Edit this page

Products IdentityServer (v6) Reference Services Session Management Service

Version 6.x has been out of support since May 14, 2024, and this corresponding section of the documentation is no longer maintained. We strongly recommend you upgrade to the latest supported version of 7.x and read the latest version of this documentation.

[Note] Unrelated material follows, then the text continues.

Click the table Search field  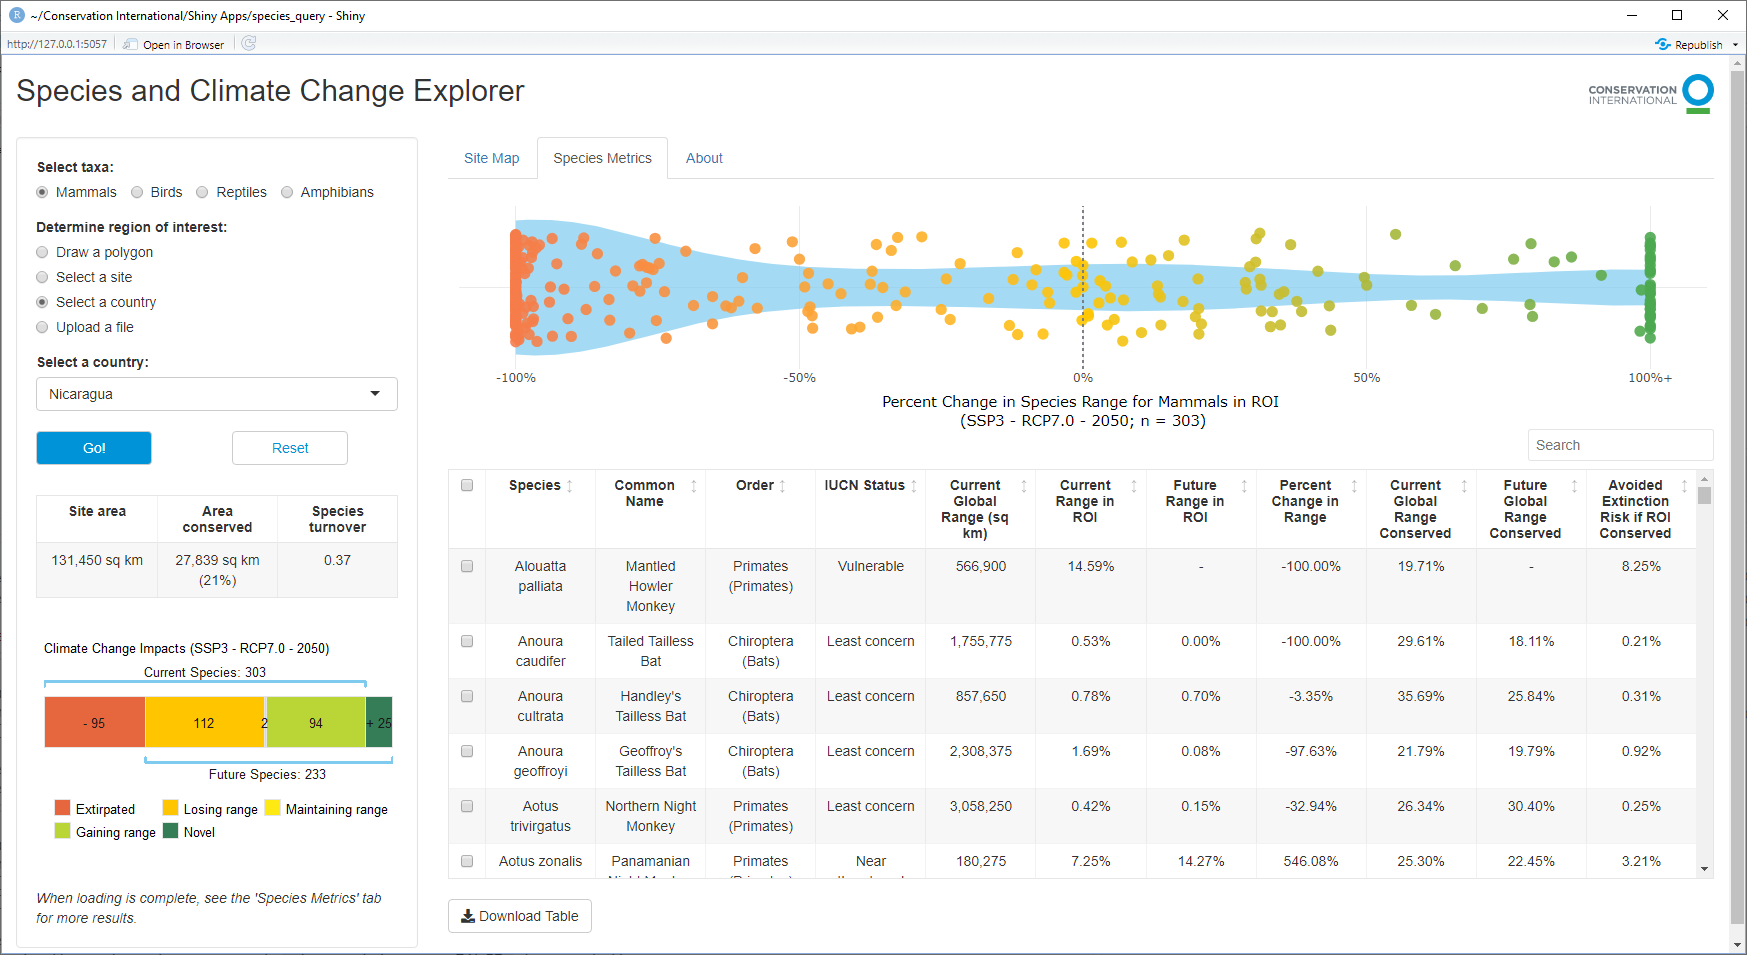coord(1620,445)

Session Management Service

Duende.IdentityServer.Services.ISessionManagementService

When using server-side sessions, the ISessionManagementService provides an administrative feature to query those sessions and terminate those sessions (including associated tokens, consents, and triggering back-channel logout to the clients).

/// <summary>
/// Session management service
/// </summary>
public interface ISessionManagementService
{
    /// <summary>
    /// Queries all the session related data for a user.
    /// </summary>
    Task<QueryResult<UserSession>> QuerySessionsAsync(SessionQuery filter = null, CancellationToken cancellationToken = default);
    
    /// <summary>
    /// Removes all the session related data for a user.
    /// </summary>
    Task RemoveSessionsAsync(RemoveSessionsContext context, CancellationToken cancellationToken = default);
}

QuerySessionsAsync allows for returning paged results of UserSession data based on the optional SessionQuery filter.

/// <summary>
/// Results from querying user sessions from session management service.
/// </summary>
public class UserSession
{
    /// <summary>
    /// The subject ID
    /// </summary>
    public string SubjectId { get; set; } = default!;

    /// <summary>
    /// The session ID
    /// </summary>
    public string SessionId { get; set; } = default!;

    /// <summary>
    /// The display name for the user
    /// </summary>
    public string DisplayName { get; set; }

    /// <summary>
    /// The creation time
    /// </summary>
    public DateTime Created { get; set; }

    /// <summary>
    /// The renewal time
    /// </summary>
    public DateTime Renewed { get; set; }

    /// <summary>
    /// The expiration time
    /// </summary>
    public DateTime? Expires { get; set; }

    /// <summary>
    /// The client ids for the session
    /// </summary>
    public IReadOnlyCollection<string> ClientIds { get; set; } = default!;

    /// <summary>
    /// The underlying AuthenticationTicket
    /// </summary>
    public AuthenticationTicket AuthenticationTicket { get; set; } = default!;
}

RemoveSessionsAsync will terminate server-side sessions based on SubjectId and/or SessionId, and allow for fine-grained flags for what to revoke and/or notify.

/// <summary>
/// Models the information to remove a user's session data.
/// </summary>
public class RemoveSessionsContext
{
    /// <summary>
    /// The subject ID
    /// </summary>
    public string SubjectId { get; init; }

    /// <summary>
    /// The sesion ID
    /// </summary>
    public string SessionId { get; init; }

    /// <summary>
    /// The client ids for which to trigger logout notification, or revoke tokens or consent.
    /// If not set, then all clients will be removed.
    /// </summary>
    public IEnumerable<string> ClientIds { get; set; } = default!;

    /// <summary>
    /// Removes the server side session for the user's session.
    /// </summary>
    public bool RemoveServerSideSession { get; set; } = true;

    /// <summary>
    /// Sends a back channel logout notification (if clients are registered for one).
    /// </summary>
    public bool SendBackchannelLogoutNotification { get; set; } = true;

    /// <summary>
    /// Revokes all tokens (e.g. refresh and reference) for the clients.
    /// </summary>
    public bool RevokeTokens { get; set; } = true;

    /// <summary>
    /// Revokes all prior consent granted to the clients.
    /// </summary>
    public bool RevokeConsents { get; set; } = true;
}